Inspiration

I launched ourselves face-first into Meta Horizon, speed-ran a 3-day crash course, and panic-built a tiny game in just 3 hours called Mochi Ball. That innocent little blob immediately mutated into Mochi League — a ridiculous, sugar-fueled chaos simulator where squishy balls fall from the sky and everyone screams, misses, and accidentally scores in pure, beautiful panic

What it does

Mochi League is a chaotic 2v2 arcade brawl where players join Red or Blue in a tiny arena and headbutt squishy mochi balls into a monster goal. First team to 5 points wins pure glory.

How we built it

I focused on performance by creating a custom Ball Manager with object pooling to recycle assets. Our custom kicking system calculates the player’s forward direction and applies precise force, ensuring accurate, intentional shots instead of relying on default physics bounces.

Challenges we ran into

Network latency caused balls to feel “heavy” due to server-authority conflicts with client simulation. I also built more resilient state management to handle disconnects and edge cases, keeping lobbies stable during unexpected player drops.

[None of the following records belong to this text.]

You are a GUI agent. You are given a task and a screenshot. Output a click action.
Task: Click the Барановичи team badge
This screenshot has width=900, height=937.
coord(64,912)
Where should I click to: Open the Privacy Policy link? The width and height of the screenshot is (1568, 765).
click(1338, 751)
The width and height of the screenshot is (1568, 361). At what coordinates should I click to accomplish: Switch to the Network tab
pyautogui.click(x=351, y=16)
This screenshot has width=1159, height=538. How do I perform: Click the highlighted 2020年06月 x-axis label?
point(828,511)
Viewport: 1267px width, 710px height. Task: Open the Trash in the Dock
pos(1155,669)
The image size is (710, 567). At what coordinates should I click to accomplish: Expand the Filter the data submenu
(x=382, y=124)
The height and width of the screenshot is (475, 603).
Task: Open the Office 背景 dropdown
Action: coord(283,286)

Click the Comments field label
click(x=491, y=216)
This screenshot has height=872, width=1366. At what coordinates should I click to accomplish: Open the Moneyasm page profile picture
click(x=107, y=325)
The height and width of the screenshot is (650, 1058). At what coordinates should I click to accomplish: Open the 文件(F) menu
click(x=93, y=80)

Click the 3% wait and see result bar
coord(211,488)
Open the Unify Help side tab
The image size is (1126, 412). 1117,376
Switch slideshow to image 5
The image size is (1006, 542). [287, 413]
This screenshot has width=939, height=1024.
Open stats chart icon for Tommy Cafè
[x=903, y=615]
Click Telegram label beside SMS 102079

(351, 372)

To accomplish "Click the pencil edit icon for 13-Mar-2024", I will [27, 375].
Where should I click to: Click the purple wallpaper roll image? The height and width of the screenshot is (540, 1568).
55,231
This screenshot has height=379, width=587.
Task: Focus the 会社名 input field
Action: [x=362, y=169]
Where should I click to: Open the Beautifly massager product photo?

Accomplishments that we’re proud of

I resolved latency issues using dynamic Entity Ownership Transfer, giving ball authority to the colliding player and enabling client-side prediction. We also built a robust game loop that cleanly handles match flow and transitions.

What we learned

In multiplayer arcade games, perceived responsiveness is more important than perfect simulation accuracy. Client-trusting interactions feel better, and fallback proximity checks are essential for reliable physics events.

What’s next for Mochi League

I plan to expand to 4v4 matches, add smart AI teammates to fill slots, and introduce tournament modes with exclusive cosmetic rewards.